🤖 AI Summary
This work addresses the tendency of current vision-language models to rely on spurious correlations in visual question answering, which obscures whether failures in causal reasoning stem from insufficient reasoning capacity or misidentification of causal information. To disentangle these factors, the authors propose the Vision-Language Causal Graph (VLCG), a structured, query-conditioned representation that explicitly models causally relevant objects, attributes, relations, and scene assumptions. They further introduce the ViLCaR diagnostic benchmark, featuring a novel graph alignment metric that decouples the identification of causal information from downstream reasoning ability. Experiments demonstrate that incorporating VLCG structures significantly improves causal attribution accuracy and reasoning consistency in mainstream models, outperforming both zero-shot and standard in-context learning approaches. These findings suggest that the primary bottleneck lies not in inherent reasoning capabilities but in the absence of explicit structural guidance.
📝 Abstract
Large Vision-Language Models (LVLMs) achieve strong performance on visual question answering benchmarks, yet often rely on spurious correlations rather than genuine causal reasoning. Existing evaluations primarily assess the correctness of the answers, making it unclear whether failures arise from limited reasoning capability or from misidentifying causally relevant information. We introduce Vision-Language Causal Graphs (VLCGs), a structured, query-conditioned representation that explicitly encodes causally relevant objects, attributes, relations, and scene-grounded assumptions.
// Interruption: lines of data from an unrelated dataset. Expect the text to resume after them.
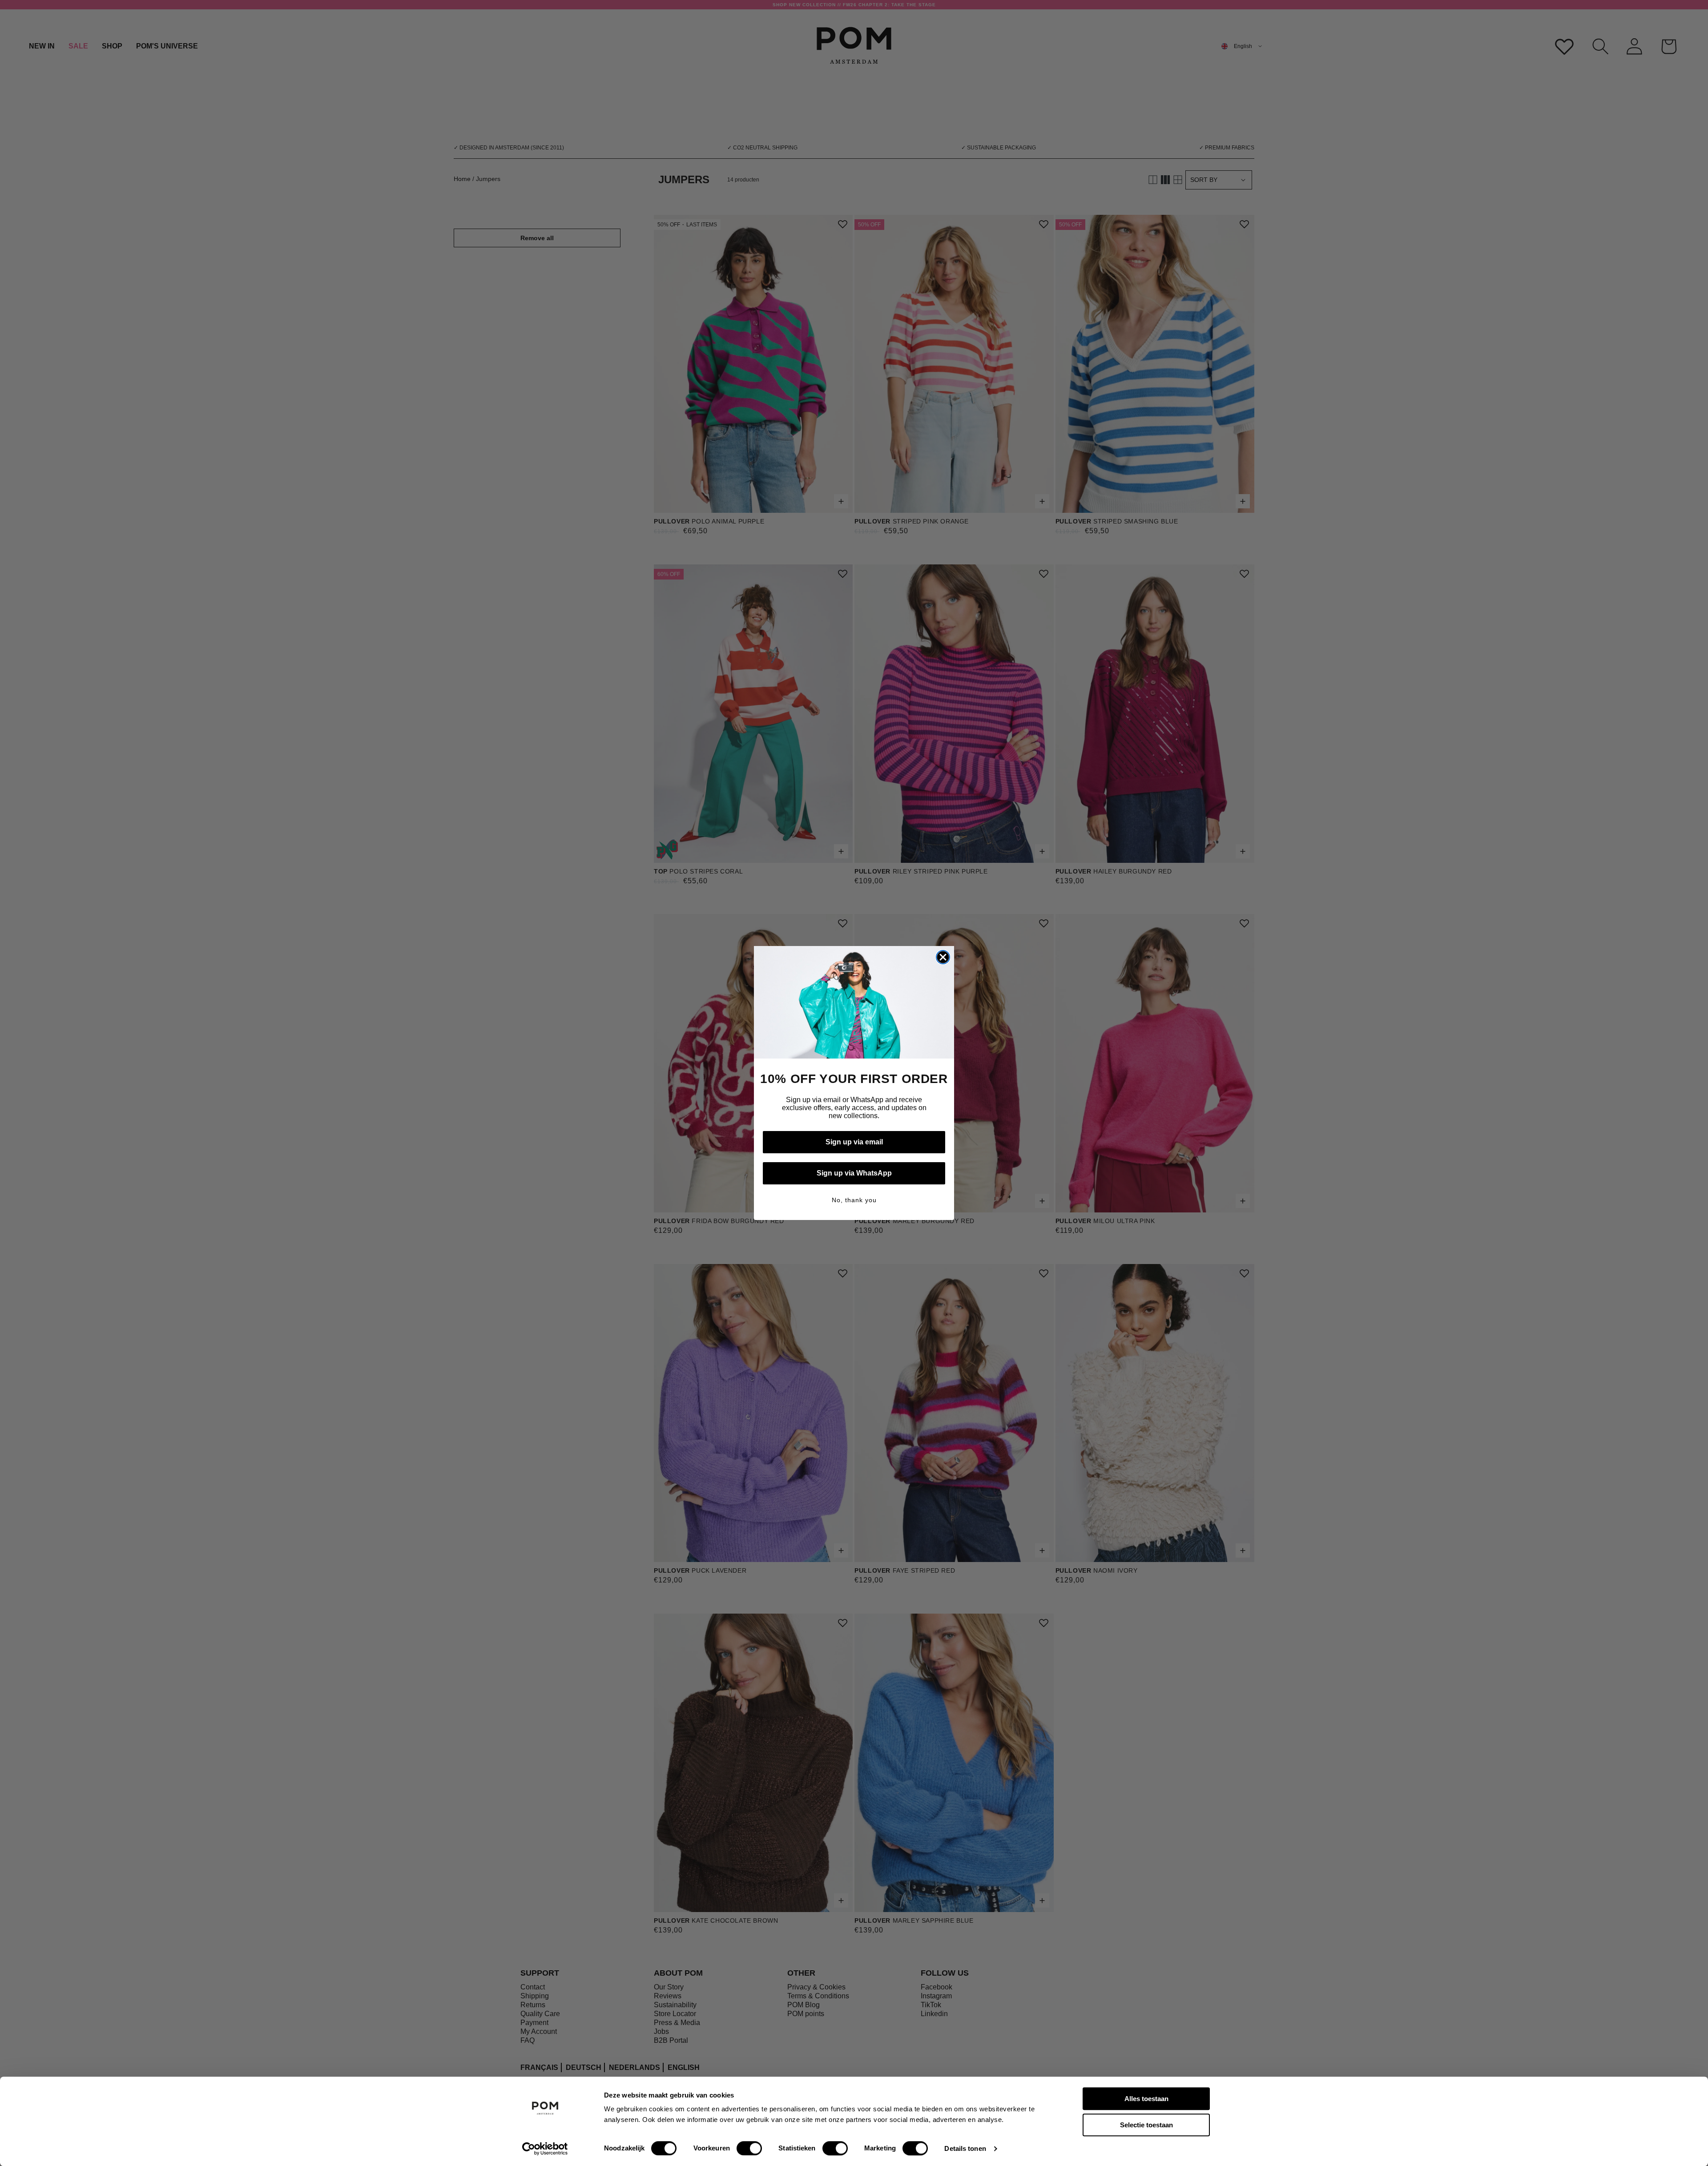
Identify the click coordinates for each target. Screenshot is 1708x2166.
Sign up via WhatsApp (854, 1173)
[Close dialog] (943, 957)
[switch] (749, 2148)
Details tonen (965, 2148)
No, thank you (854, 1200)
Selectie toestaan (1146, 2125)
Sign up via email (854, 1142)
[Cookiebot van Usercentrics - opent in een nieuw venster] (545, 2148)
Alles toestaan (1146, 2098)
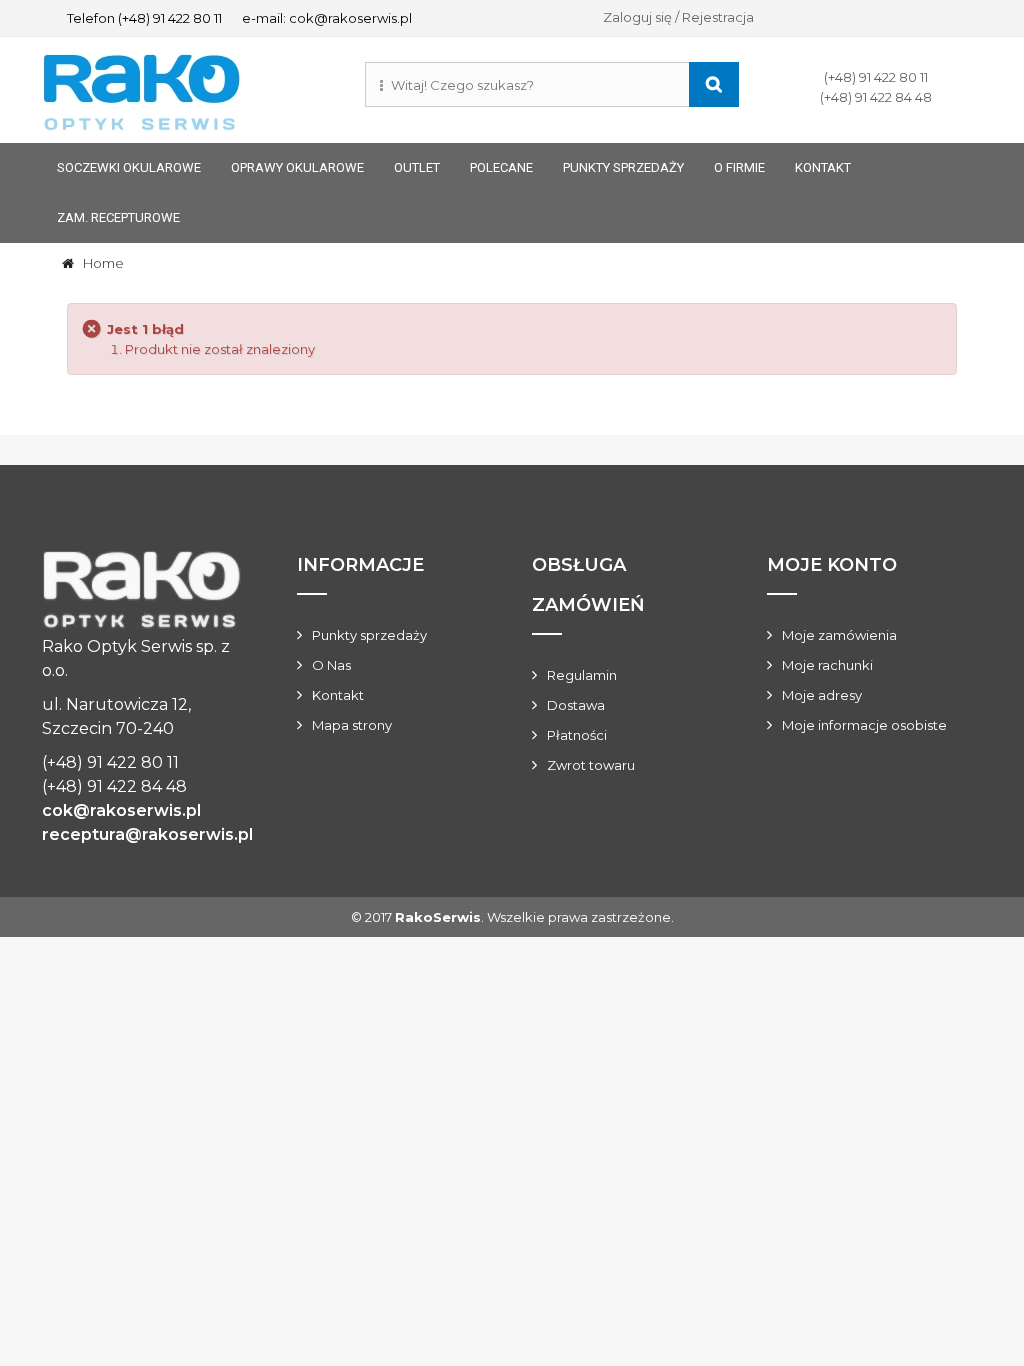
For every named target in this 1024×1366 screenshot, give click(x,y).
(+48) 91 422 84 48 (876, 97)
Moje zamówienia (839, 635)
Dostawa (576, 705)
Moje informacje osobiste (864, 725)
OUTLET (417, 167)
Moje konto (832, 565)
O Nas (331, 665)
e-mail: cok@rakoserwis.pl (327, 18)
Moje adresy (822, 695)
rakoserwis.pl (142, 592)
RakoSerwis (438, 917)
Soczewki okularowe (129, 167)
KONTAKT (823, 167)
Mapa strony (352, 725)
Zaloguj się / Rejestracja (678, 17)
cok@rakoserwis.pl (121, 810)
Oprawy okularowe (297, 167)
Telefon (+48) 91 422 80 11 (144, 18)
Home (99, 263)
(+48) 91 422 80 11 (876, 77)
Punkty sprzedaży (623, 167)
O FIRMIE (739, 167)
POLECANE (501, 167)
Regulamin (582, 675)
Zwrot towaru (591, 765)
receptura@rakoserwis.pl (147, 834)
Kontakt (338, 695)
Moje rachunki (827, 665)
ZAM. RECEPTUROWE (118, 217)
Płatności (577, 735)
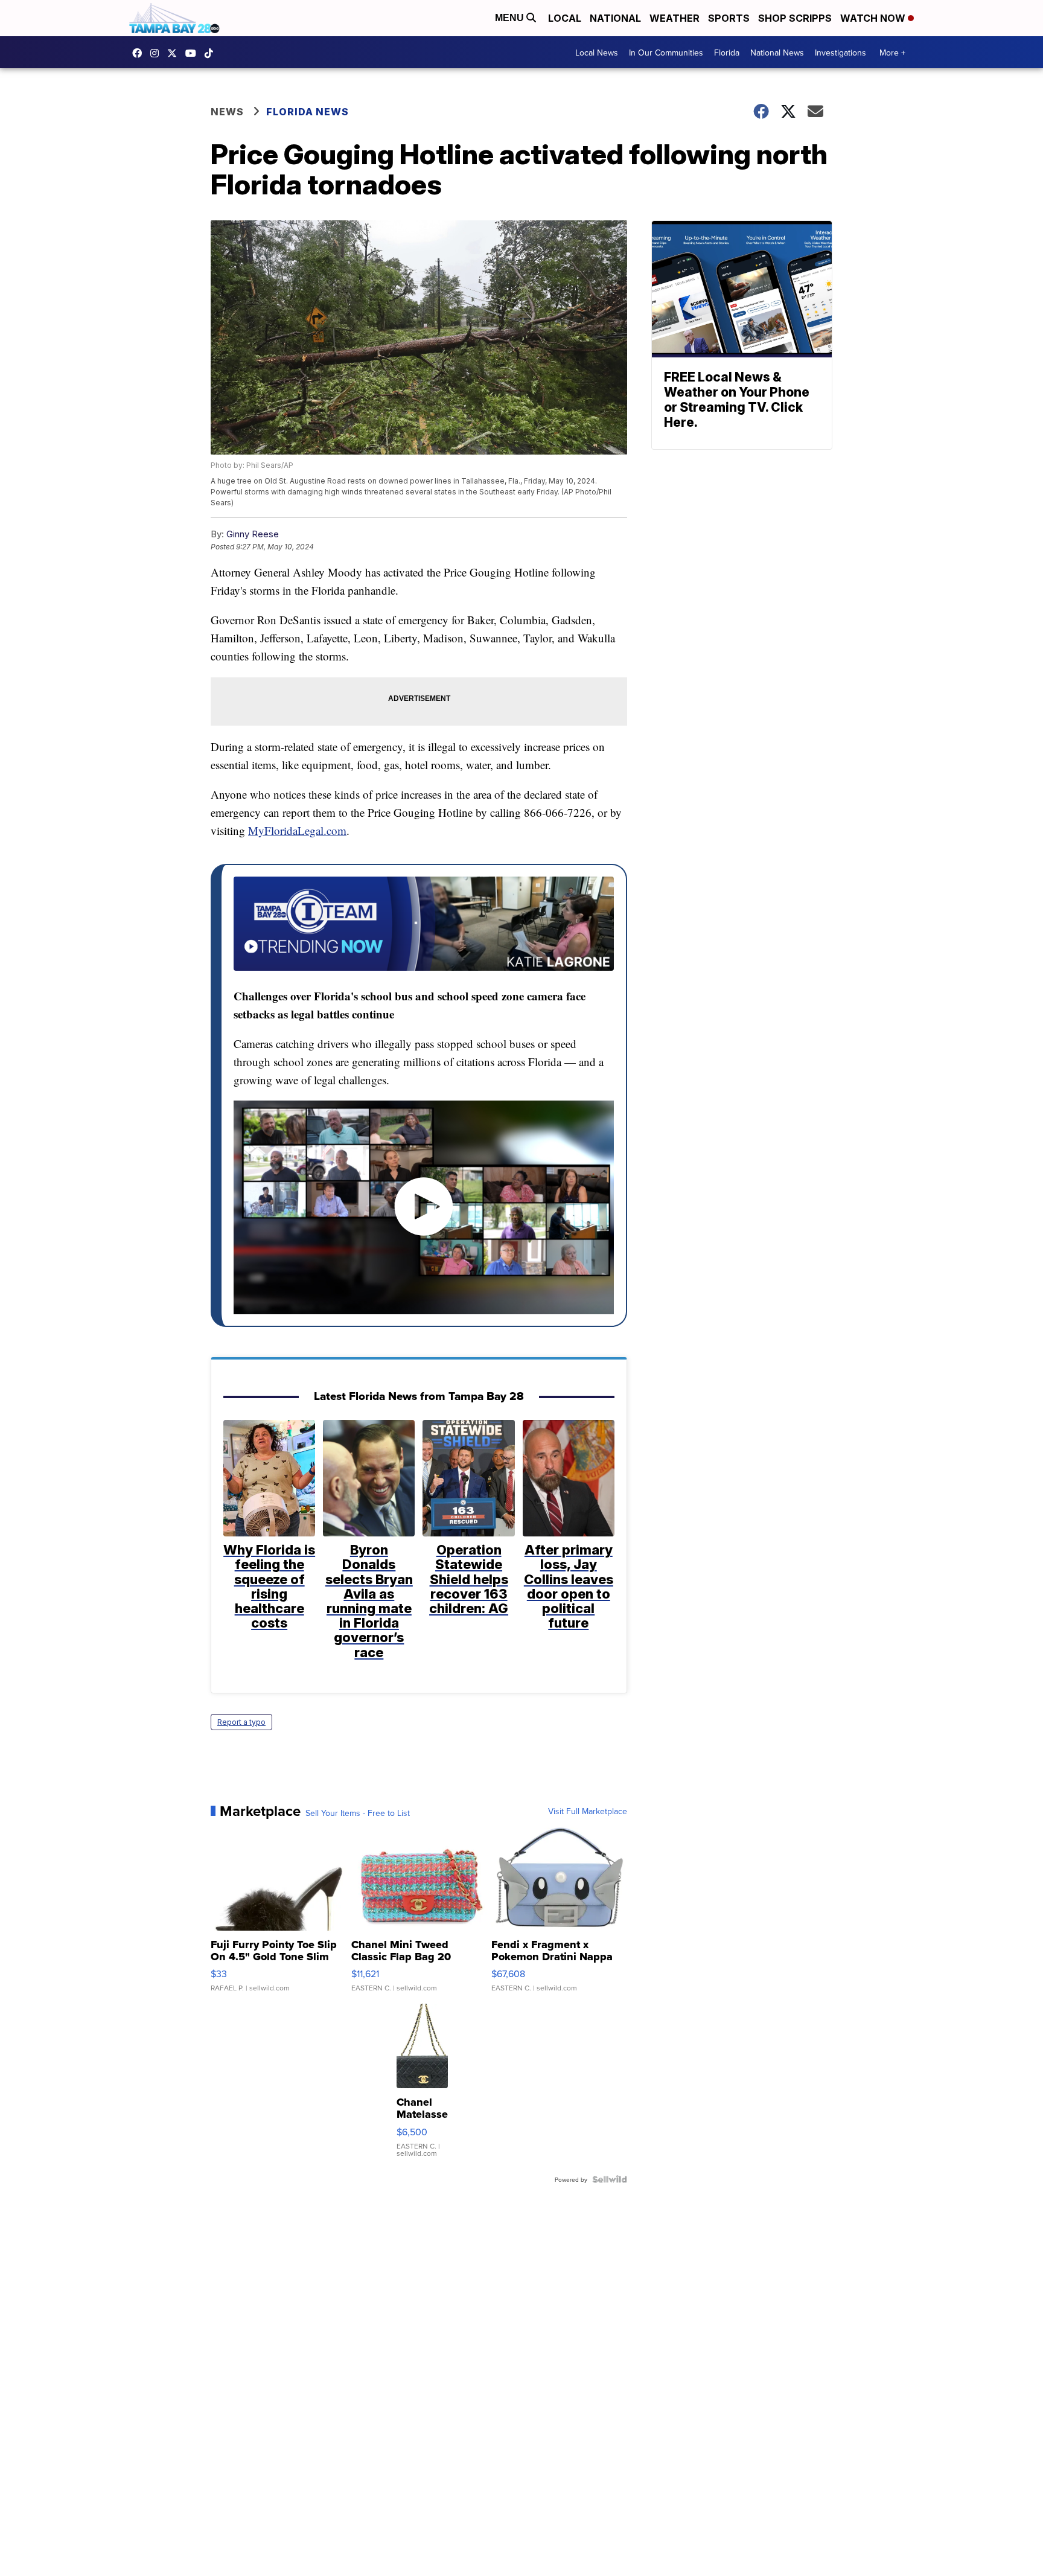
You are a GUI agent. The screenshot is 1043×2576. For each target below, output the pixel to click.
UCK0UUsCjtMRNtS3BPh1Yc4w (193, 53)
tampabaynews (140, 53)
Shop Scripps (795, 18)
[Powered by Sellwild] (609, 2179)
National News (777, 52)
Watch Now (874, 18)
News (227, 112)
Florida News (307, 112)
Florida (726, 52)
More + (892, 52)
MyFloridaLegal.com (297, 830)
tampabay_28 (157, 53)
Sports (729, 18)
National (615, 18)
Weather (674, 18)
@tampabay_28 (212, 53)
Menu (510, 18)
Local (564, 18)
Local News (596, 52)
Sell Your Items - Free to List (357, 1813)
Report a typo (241, 1722)
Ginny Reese (252, 534)
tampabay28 (175, 53)
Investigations (840, 52)
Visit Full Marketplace (587, 1811)
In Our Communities (666, 52)
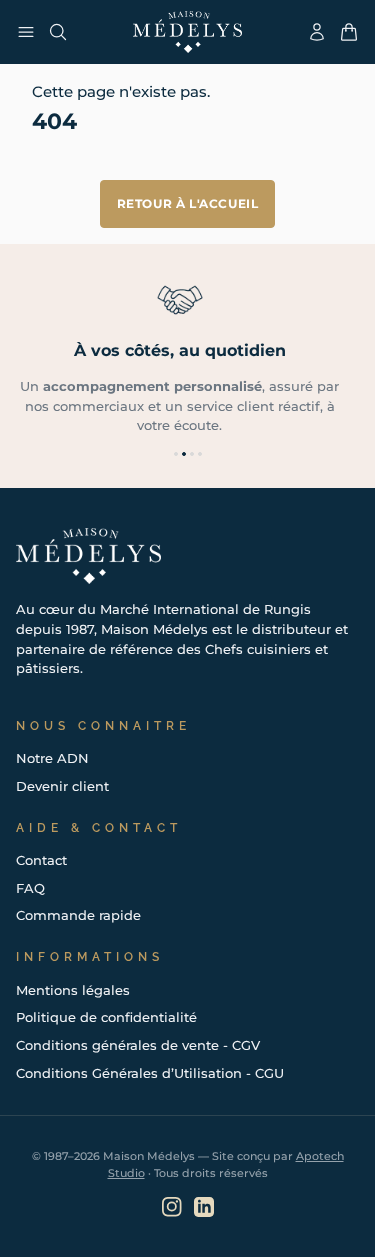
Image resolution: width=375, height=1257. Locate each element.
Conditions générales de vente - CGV (138, 1045)
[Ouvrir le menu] (26, 32)
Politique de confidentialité (106, 1017)
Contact (41, 860)
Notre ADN (52, 758)
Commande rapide (78, 915)
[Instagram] (172, 1207)
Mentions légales (73, 990)
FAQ (30, 888)
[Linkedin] (204, 1207)
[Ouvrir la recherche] (58, 32)
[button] (176, 454)
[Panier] (349, 32)
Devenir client (62, 786)
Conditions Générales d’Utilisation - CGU (150, 1073)
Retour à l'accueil (188, 203)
Building on this representation, we present ViLCaR, a diagnostic benchmark comprising tasks for Causal Attribution, Causal Inference, and Question Answering, along with graph-aligned evaluation metrics that assess relevance identification beyond final answer accuracy. Experiments in state-of-the-art LVLMs show that injecting structured relevance information significantly improves attribution and inference consistency compared to zero-shot and standard in-context learning. These findings suggest that current limitations in LVLM causal reasoning stem primarily from insufficient structural guidance rather than a lack of reasoning capacity.